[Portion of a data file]

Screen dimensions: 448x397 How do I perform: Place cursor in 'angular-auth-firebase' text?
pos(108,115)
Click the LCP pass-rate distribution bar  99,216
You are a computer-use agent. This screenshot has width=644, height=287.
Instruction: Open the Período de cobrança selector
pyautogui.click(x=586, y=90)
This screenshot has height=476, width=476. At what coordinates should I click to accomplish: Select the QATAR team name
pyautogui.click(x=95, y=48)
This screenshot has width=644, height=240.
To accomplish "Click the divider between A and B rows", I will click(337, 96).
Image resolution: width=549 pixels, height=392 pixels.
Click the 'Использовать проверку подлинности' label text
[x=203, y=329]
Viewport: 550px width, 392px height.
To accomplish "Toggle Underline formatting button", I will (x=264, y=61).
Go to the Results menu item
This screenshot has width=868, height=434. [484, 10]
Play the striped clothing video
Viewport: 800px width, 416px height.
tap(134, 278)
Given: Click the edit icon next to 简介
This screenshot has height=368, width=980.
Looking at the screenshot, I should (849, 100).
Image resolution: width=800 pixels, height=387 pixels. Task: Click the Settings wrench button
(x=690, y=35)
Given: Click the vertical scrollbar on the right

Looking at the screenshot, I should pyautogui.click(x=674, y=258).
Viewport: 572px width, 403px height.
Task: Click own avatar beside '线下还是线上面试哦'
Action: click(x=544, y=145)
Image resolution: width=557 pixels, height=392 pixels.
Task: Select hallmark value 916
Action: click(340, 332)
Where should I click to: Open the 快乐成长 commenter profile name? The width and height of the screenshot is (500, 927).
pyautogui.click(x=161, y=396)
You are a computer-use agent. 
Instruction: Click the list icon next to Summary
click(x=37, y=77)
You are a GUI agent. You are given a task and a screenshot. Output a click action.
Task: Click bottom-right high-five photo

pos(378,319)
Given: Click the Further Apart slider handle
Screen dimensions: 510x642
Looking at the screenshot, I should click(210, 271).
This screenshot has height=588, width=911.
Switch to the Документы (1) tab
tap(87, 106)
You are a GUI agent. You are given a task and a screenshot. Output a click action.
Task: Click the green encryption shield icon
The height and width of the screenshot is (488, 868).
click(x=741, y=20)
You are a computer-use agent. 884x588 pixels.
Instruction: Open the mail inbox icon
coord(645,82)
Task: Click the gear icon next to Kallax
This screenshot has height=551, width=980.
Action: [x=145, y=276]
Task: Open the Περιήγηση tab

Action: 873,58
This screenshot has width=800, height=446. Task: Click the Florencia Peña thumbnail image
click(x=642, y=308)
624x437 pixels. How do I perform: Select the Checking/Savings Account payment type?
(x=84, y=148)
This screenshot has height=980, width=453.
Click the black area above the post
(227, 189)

Problem details. Copy out verbatim the rows from the one containing "Play the striped clothing video" through the one containing "(x=690, y=35)".

Solution for this exercise.
Play the striped clothing video
Viewport: 800px width, 416px height.
tap(134, 278)
Given: Click the edit icon next to 简介
This screenshot has height=368, width=980.
Looking at the screenshot, I should (849, 100).
Image resolution: width=800 pixels, height=387 pixels. Task: Click the Settings wrench button
(x=690, y=35)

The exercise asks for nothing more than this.